Kuby’s Rebounds Quickly After Fire

Smoke causes temporary sausage shortage. (Photo: Salam Ismail)

Throwing away food goes against everything Karl Kuby Jr. learned as a boy. His family emigrated from Germany and never threw anything away.

That’s why Kuby Jr. got upset and took it personally when smoke from a small fire on an exterior door forced him to toss out all of the food and beverages at Kuby’s Sausage House and European Market – about a couple of hundred thousand dollars’ worth.

“It went against everything in my body to have to throw way that stuff,” he said. “That could have fed a lot of people.”

What he also takes personally is appreciation he receives from the community.
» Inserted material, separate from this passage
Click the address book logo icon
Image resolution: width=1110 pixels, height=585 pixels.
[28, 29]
News of the March 22 fire prompted an outpouring of concern on social media. Many customers dropped by to check on the business in Snider Plaza, some even offering to help with the cleanup.

Kuby Jr. didn’t accept help – his staff had the cleanup under control – but he felt thankful to hear it offered.
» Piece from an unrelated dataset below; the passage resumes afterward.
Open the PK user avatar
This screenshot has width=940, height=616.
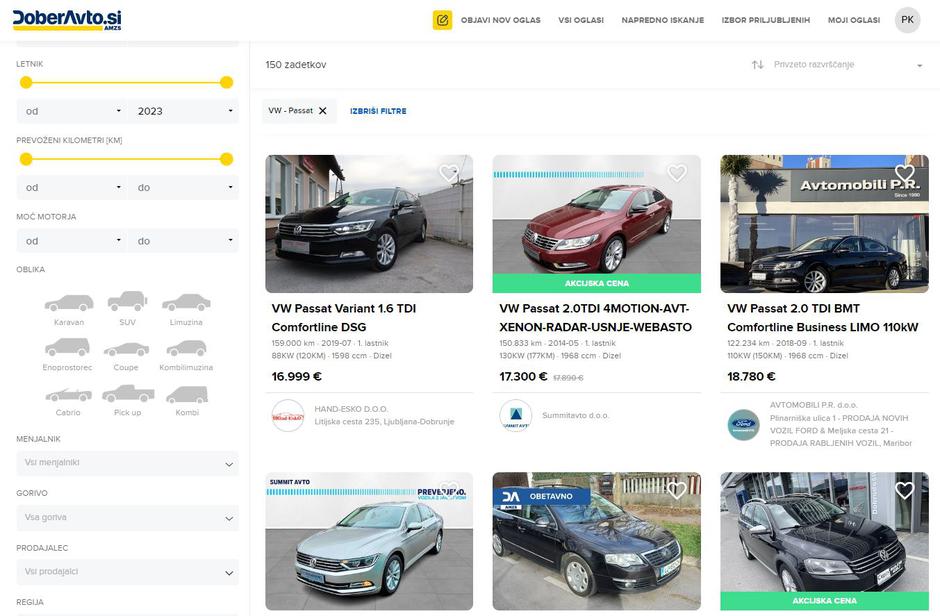(x=907, y=20)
“That’s the loyalty of the customers Kuby’s has, and that’s what makes us special,” he said.

Kuby.com tells how the Kuby family traces its history in the sausage business to 1728, when Friedrich Kuby opened a neighborhood meat market in Kaiserslautern, Germany.

Karl Kuby Sr. brought the family tradition to Dallas, opening Kuby’s Sausage House in 1961.

Karl Kuby Sr. and Jr. (Photo: Salam Ismail)

The business includes a meat market and delicatessen, grocery, bakery, and restaurant. It also offers meat processing services, catering, and gift baskets.

Much of the business’ merchandise is either self-manufactured or imported, providing a special challenge after the fire.

Kuby’s had to stay closed for four days, primarily because its shelves were empty.

The University Park Fire Department has labeled the fire accidental.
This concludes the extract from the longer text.